ARTIKEL

Beeld en grootte

Michel Hazen | 25 augustus 2003
Beeldverhouding, ofwel ‘aspect ratio’

De getallen die genoemd worden om het formaat van een scherm aan te geven is de verhouding tussen de breedte en de lengte.

Een vierkant scherm heeft een 1:1 verhouding, uw gewone TV is 4:3 en de breedbeeld verhouding is 16:9. Voor projectie van overhead projectoren en dataprojectie in zakelijke omgevingen is een vierkant scherm vaak het beste (1:1). Ook 4:3 is mogelijk voor dataprojectie vanaf een PC of een videopresentatie op normaal formaat.

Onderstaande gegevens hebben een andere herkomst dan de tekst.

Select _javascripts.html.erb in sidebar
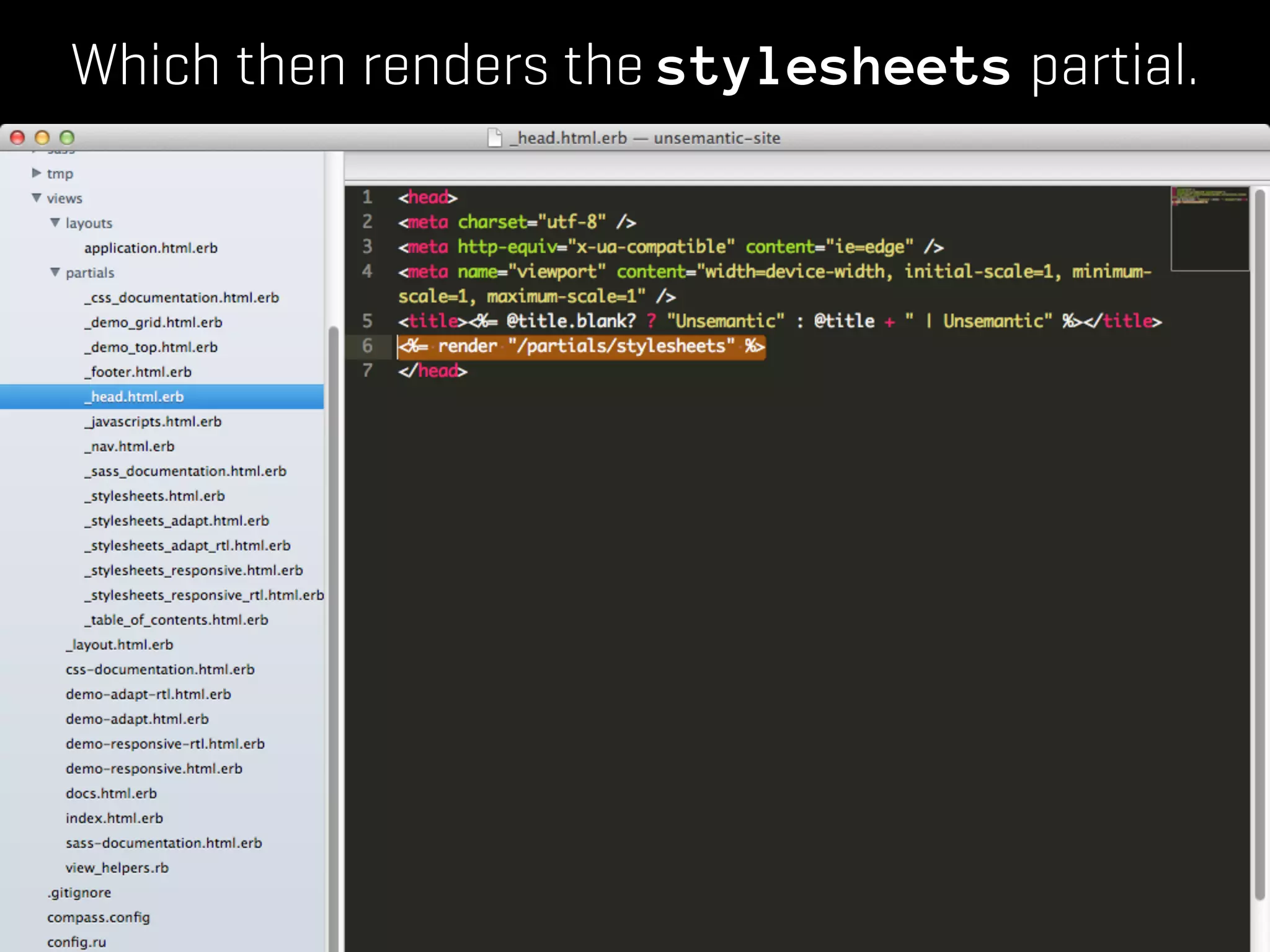Screen dimensions: 1270x952 coord(153,421)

Wilt u voornamelijk genieten van DVD’s e/o andere breedbeeld bronnen, kies dan voor een 16:9 formaat. Stem wel het formaat van de projector en het scherm op elkaar af. Heeft de projector 4:3 beeldpanelen, is het toch verstandig om voor een 4:3 scherm te kiezen. Doet u dat niet en kiest u voor een16:9 scherm, dan heeft u voor 4:3 beelden een veel minder groot beeldoppervlak beschikbaar en gebruikt u niet de volledige resolutie van uw projector. Bij een CRT-projector is de keuze van schermverhouding flexibeler en meer afhankelijk van uw smaak en wensen.

Projectieschermen

Grootte (diameter)

De grootte van het scherm is een afweging waarin 4 factoren een rol spelen:

1. De minimale en maximale kijkafstand
2. De kijkhoogte
3. De weergavemogelijkheden van de gebruikte projector
4. De locatie waar het scherm opgehangen wordt.

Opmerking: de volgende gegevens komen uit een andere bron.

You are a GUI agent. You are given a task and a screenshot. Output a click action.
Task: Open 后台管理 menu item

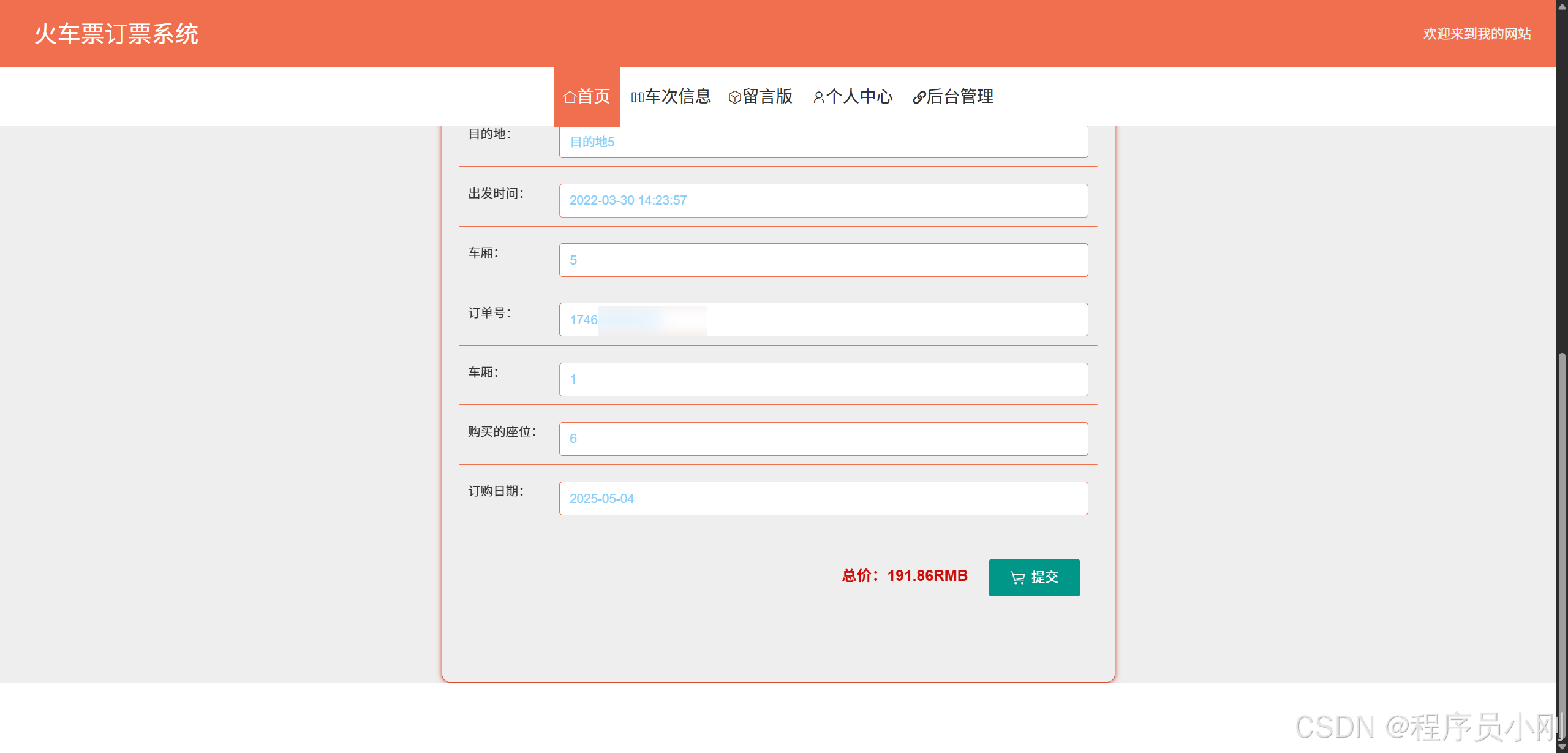point(960,97)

De minimale en maximale kijkafstanden zijn sterk afhankelijk van de gebruikte beeldtechnologie en resolutie van de beeldbron: de beperkingen van gebruikte beeldmedium bepalen de minimale kijkafstand: hoe dicht kunt u bij het display komen zonder teveel beperkingen (beeldlijnen, pixels, blokvervorming) te zien? De maximale kijkafstand wordt enigszins bepaald door de details die nog waargenomen kunnen/willen worden. Wordt de beperking van het beeldmedium niet in ogenschouw genomen, dan kan er gekeken worden aan een optimale kijkafstand, die bepaald wordt door de kijkhoek. Een optimale kijkhoek ligt tussen de 28 en 35 graden. Dit is te vertalen naar ongeveer 1,5 – 2,0x de beeldbreedte.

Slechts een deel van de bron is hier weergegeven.